Activity:
Where does the word "header" occur in the material? Copy each line that has it.

Information given:
------------------------------------------------------------------------
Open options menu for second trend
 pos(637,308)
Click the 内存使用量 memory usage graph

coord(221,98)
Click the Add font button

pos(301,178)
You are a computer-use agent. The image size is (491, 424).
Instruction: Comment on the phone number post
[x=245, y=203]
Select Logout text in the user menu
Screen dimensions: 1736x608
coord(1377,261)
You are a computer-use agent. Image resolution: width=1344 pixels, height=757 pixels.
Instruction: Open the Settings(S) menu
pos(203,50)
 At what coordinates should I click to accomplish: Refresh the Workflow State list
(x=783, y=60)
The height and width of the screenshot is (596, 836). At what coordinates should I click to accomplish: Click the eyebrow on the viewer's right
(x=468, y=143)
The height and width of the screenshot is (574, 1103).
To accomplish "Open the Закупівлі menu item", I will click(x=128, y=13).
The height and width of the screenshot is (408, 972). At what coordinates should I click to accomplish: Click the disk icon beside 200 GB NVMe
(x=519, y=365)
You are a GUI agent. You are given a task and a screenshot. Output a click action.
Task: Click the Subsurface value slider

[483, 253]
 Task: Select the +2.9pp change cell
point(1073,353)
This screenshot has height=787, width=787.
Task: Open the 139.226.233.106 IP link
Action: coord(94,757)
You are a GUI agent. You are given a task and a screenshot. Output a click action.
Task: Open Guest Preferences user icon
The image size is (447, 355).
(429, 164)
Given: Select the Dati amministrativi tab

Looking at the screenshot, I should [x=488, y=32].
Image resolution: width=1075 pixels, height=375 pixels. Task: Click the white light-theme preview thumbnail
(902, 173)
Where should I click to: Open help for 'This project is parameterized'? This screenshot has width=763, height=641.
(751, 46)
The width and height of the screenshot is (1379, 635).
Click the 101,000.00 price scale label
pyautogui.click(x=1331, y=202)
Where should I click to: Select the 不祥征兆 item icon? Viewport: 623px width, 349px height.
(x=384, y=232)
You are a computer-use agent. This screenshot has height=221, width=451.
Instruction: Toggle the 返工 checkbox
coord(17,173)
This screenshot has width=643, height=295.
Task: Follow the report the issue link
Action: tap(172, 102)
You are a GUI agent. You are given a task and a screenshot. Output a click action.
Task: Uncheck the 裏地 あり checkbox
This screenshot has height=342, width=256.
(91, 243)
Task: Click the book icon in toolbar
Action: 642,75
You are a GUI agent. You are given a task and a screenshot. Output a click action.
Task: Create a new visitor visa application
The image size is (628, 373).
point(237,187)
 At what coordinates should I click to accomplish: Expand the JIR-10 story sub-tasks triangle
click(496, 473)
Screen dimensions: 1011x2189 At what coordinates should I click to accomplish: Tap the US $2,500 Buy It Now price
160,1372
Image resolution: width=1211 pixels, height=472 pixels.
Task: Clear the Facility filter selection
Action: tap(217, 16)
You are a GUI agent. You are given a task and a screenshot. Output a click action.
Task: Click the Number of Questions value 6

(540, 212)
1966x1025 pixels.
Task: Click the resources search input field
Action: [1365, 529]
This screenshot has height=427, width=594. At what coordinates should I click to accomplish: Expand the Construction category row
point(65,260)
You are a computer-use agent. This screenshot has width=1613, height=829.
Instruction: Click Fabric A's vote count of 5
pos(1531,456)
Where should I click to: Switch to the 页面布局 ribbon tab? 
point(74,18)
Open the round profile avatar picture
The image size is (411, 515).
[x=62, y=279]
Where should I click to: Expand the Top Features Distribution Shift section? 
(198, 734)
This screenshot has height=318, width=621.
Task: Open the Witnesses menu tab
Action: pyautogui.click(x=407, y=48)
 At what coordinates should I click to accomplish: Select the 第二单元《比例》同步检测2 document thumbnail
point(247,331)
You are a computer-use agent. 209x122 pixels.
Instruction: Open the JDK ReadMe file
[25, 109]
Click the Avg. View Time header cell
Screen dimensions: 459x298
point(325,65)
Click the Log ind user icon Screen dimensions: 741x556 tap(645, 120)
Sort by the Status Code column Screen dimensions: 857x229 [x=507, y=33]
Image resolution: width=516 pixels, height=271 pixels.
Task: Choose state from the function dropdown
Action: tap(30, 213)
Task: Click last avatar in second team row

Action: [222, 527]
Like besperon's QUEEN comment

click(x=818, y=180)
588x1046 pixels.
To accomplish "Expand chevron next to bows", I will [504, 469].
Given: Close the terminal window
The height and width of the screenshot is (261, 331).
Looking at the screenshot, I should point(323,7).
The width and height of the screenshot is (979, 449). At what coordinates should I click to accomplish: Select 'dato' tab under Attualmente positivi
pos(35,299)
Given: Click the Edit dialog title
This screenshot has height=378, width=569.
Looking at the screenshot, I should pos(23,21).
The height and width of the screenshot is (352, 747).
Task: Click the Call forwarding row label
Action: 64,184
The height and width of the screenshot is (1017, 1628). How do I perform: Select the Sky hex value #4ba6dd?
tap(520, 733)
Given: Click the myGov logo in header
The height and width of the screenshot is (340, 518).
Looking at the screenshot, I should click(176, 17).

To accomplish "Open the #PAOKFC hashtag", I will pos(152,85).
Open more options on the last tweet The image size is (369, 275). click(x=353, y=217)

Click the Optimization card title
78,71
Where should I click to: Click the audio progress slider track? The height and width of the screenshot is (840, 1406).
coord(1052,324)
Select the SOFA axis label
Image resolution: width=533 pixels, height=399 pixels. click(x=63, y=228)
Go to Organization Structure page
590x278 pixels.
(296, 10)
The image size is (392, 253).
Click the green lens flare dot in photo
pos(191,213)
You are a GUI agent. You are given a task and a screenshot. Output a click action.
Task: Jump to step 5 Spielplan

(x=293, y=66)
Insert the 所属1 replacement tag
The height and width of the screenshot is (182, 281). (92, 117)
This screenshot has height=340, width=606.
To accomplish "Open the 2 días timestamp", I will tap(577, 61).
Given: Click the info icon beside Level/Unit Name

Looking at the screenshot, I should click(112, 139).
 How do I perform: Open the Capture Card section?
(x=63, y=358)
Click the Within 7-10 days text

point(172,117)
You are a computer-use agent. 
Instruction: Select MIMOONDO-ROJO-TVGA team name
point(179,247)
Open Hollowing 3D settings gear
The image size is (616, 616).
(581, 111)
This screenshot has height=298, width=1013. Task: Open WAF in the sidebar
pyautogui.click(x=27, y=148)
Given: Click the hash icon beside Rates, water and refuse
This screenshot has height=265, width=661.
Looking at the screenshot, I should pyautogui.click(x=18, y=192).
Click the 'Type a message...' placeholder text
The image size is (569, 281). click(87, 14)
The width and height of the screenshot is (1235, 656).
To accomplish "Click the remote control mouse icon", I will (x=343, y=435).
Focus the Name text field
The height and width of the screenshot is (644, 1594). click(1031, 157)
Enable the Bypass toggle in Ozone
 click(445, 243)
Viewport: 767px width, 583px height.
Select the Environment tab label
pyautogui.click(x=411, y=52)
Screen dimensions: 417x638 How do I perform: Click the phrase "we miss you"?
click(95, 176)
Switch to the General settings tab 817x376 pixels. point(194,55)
------------------------------------------------------------------------
Expected answer:
Click the Avg. View Time header cell
Given: Click the myGov logo in header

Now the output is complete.